Selain itu, Iran akan mencari vaksin dari tempat lain. Belum diketahui dari mana mereka akan mendapatkannya, tetapi Iran selama ini dekat dengan China dan Rusia.
Kerja sama pengembangan vaksin Covid-19 antara Iran dan Kuba diungkapkan Institut Vaksin Finlay (IFV) milik Pemerintah Kuba di Havana, Sabtu (9/1/2021) waktu setempat atau Minggu dini hari WIB.
IFV menandatangani kesepakatan dengan Institut Pasteur Iran, antara lain, bahwa Kuba akan menggelar uji klinis tahap tiga atas vaksin yang dibuatnya.
Kerja sama tersebut juga memuat kesepakatan bahwa Kuba akan mentransfer pengetahuan teknologi pengembangan vaksinnya kepada Iran. Jubir Kementerian Kesehatan Iran Kianush Jahanpur, seperti dikutip media Iran, mengatakan bahwa sebanyak 50.000 sukarelawan warga Iran akan direkrut untuk menjalani uji klinis fase ketiga vaksin buatan Kuba. Ia menyebutkan, transfer teknologi dan produksi bersama merupakan syarat digelarnya uji klinis tersebut.
Menteri Luar Negeri Iran Mohammad Javad Zarif mengaku ”terkesan” oleh pencapaian bioteknologi negara mitranya, Kuba, dalam menangani pandemi Covid-19 saat kunjungannya ke Havana, Kuba, November lalu.
Iran dan Kuba sama-sama terbelenggu sanksi AS—meski obat-obatan dikecualikan dalam sanksi itu—dan sama-sama kekurangan biaya untuk memproduksi vaksin. Iran telah melaksanakan uji klinis vaksin Covid-19 buatan domestik bulan lalu. Adapun Kuba saat ini memiliki empat calon vaksin yang tengah dalam tahap uji klinis pada manusia.
Salah satu kandidat vaksin terbaik Kuba, Soberana (Sovereign) 2, sudah menyelesaikan uji klinis tahap kedua yang dimulai pada 22 Desember lalu. Berikutnya, uji klinis akan dilanjutkan pada tahap ketiga dengan melibatkan 150.000 sukarelawan di Havana.
Meskipun demikian, negara di kawasan Karibia itu butuh menggelar uji klinis tahap akhir di luar negeri. Hal ini karena angka rata-rata penularan Covid-19 di negara itu tidak tinggi akibat keberhasilan pengendalian pandemi.

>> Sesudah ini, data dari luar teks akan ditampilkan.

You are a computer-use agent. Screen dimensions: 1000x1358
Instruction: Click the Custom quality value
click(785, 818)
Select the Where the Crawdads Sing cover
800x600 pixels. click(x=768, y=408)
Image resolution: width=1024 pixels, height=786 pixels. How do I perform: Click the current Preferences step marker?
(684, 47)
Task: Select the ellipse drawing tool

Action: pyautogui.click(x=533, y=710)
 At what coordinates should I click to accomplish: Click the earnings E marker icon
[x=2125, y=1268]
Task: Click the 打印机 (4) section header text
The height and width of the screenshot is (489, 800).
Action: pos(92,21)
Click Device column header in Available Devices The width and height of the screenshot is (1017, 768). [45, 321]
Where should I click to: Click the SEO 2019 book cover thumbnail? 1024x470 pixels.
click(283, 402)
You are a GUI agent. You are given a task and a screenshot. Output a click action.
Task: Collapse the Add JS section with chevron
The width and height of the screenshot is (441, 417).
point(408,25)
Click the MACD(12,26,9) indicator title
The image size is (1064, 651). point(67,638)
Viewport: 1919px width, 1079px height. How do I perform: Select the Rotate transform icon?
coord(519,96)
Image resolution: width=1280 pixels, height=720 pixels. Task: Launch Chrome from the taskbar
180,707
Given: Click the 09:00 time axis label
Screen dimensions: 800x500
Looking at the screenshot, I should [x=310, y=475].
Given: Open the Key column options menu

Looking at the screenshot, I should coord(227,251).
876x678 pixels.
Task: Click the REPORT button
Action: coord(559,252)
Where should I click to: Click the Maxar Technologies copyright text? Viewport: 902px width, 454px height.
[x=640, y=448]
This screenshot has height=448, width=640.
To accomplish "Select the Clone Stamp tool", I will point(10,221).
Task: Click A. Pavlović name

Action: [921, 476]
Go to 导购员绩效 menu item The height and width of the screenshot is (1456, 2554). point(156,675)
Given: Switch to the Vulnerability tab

Sampai sejauh ini di Kuba terdapat 14.000 kasus dan 148 orang meninggal. Kuba berharap dapat selesai memvaksin seluruh penduduknya pada paruh awal 2021.
”Sinergi (dengan Iran) ini bakal memungkinkan kedua negara melaksanakan lebih cepat imunisasi virus SARS-CoV-2,” demikian pernyataan IFV melalui akun Twitternya.
Selain membuat Soberana 2, Pusat Bioteknologi dan Pengembangan Genetik Kuba juga tengah mengembangkan dua calon vaksin lainnya, yakni Mambisa dan Abdala. Ilmuwan-ilmuwan Kuba berpengalaman mengembangkan dan memproduksi vaksin.
Program vaksinasi anak nasional memiliki 11 vaksin untuk mengatasi 13 macam penyakit, delapan vaksin di antaranya diproduksi di Kuba.
Larangan Khamenei
Larangan menggunakan vaksin Covid-19 dari AS dan Inggris dikemukakan Pemimpin Tertinggi Iran Ayatollah Ali Khamenei dengan alasan mereka ”tidak bisa dipercaya”. Iran telah menggelar uji klinis calon vaksin Covid-19 buatan sendiri, akhir bulan lalu.
Iran berpacu dengan waktu karena kasus Covid-19 di negara itu kini tercatat sebanyak 1,3 juta dan menewaskan 56.000 orang. Meski berada dalam kondisi darurat, kelompok garis keras di Iran tetap menolak vaksin buatan AS.
Akibat sanksi AS terhadap Iran terkait program nuklirnya, bank-bank internasional tidak mau bertransaksi dengan Iran. Secara teknis, sanksi dari AS tidak menyebutkan larangan impor makanan dan obat-obatan.
Presiden Iran Hassan Rouhani pada bulan lalu meminta agar pemerintah bisa membeli obat-obatan melalui bank-bank AS. Akan tetapi, hal ini tidak disetujui oleh Khamenei.
Organisasi Bulan Sabit Merah Iran menyebutkan, ilmuwan-ilmuwan Iran yang berada di Amerika Serikat semula berencana mengirimkan 150.000 dosis vaksin Pfizer-BioNTech ke Iran. Namun, rencana itu batal karena ada larangan dari Khamenei.
Direktur Kedaruratan Organisasi Kesehatan Dunia (WHO) Michael Ryan meminta agar masalah pandemi ini tidak dipolitisasi.